### ENUNCIADO
Actualiza las entradas siguientes cambiando "icon" por "symbol" en todas ellas, sin modificar nada más.

_ _ _

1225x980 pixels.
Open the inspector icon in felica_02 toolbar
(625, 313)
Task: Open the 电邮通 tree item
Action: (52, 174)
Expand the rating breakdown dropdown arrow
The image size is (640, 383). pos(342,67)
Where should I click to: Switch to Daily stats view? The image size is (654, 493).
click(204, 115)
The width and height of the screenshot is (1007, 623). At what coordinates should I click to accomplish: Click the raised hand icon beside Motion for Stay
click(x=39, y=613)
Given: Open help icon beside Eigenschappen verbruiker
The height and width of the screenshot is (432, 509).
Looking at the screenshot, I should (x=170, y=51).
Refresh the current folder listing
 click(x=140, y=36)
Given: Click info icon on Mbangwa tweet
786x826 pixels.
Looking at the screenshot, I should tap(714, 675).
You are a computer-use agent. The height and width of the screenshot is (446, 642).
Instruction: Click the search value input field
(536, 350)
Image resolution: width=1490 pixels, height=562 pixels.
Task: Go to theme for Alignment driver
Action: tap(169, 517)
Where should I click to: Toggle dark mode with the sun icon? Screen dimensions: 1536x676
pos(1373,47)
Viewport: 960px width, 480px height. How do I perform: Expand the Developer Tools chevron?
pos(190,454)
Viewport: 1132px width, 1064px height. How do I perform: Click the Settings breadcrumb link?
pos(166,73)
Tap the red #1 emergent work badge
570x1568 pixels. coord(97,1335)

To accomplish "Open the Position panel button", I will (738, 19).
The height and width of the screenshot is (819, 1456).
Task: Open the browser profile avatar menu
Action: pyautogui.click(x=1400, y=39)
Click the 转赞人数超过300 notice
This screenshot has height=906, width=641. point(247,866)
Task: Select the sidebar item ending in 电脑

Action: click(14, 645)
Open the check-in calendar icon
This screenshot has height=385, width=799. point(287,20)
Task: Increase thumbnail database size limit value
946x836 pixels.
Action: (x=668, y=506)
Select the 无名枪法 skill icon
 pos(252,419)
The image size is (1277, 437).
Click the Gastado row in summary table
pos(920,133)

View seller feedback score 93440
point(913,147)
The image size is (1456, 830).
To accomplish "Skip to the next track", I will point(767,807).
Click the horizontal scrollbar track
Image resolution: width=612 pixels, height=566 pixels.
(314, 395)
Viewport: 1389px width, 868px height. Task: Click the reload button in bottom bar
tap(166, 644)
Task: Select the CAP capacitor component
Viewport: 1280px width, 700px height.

_ _ _

### RESPUESTA
1225x980 pixels.
Open the inspector symbol in felica_02 toolbar
(625, 313)
Task: Open the 电邮通 tree item
Action: (52, 174)
Expand the rating breakdown dropdown arrow
The image size is (640, 383). pos(342,67)
Where should I click to: Switch to Daily stats view? The image size is (654, 493).
click(204, 115)
The width and height of the screenshot is (1007, 623). At what coordinates should I click to accomplish: Click the raised hand symbol beside Motion for Stay
click(x=39, y=613)
Given: Open help symbol beside Eigenschappen verbruiker
The height and width of the screenshot is (432, 509).
Looking at the screenshot, I should (x=170, y=51).
Refresh the current folder listing
 click(x=140, y=36)
Given: Click info symbol on Mbangwa tweet
786x826 pixels.
Looking at the screenshot, I should tap(714, 675).
You are a computer-use agent. The height and width of the screenshot is (446, 642).
Instruction: Click the search value input field
(536, 350)
Image resolution: width=1490 pixels, height=562 pixels.
Task: Go to theme for Alignment driver
Action: tap(169, 517)
Where should I click to: Toggle dark mode with the sun symbol? Screen dimensions: 1536x676
pos(1373,47)
Viewport: 960px width, 480px height. How do I perform: Expand the Developer Tools chevron?
pos(190,454)
Viewport: 1132px width, 1064px height. How do I perform: Click the Settings breadcrumb link?
pos(166,73)
Tap the red #1 emergent work badge
570x1568 pixels. coord(97,1335)

To accomplish "Open the Position panel button", I will (738, 19).
The height and width of the screenshot is (819, 1456).
Task: Open the browser profile avatar menu
Action: pyautogui.click(x=1400, y=39)
Click the 转赞人数超过300 notice
This screenshot has height=906, width=641. point(247,866)
Task: Select the sidebar item ending in 电脑

Action: click(14, 645)
Open the check-in calendar symbol
This screenshot has height=385, width=799. point(287,20)
Task: Increase thumbnail database size limit value
946x836 pixels.
Action: (x=668, y=506)
Select the 无名枪法 skill symbol
 pos(252,419)
The image size is (1277, 437).
Click the Gastado row in summary table
pos(920,133)

View seller feedback score 93440
point(913,147)
The image size is (1456, 830).
To accomplish "Skip to the next track", I will point(767,807).
Click the horizontal scrollbar track
Image resolution: width=612 pixels, height=566 pixels.
(314, 395)
Viewport: 1389px width, 868px height. Task: Click the reload button in bottom bar
tap(166, 644)
Task: Select the CAP capacitor component
Viewport: 1280px width, 700px height.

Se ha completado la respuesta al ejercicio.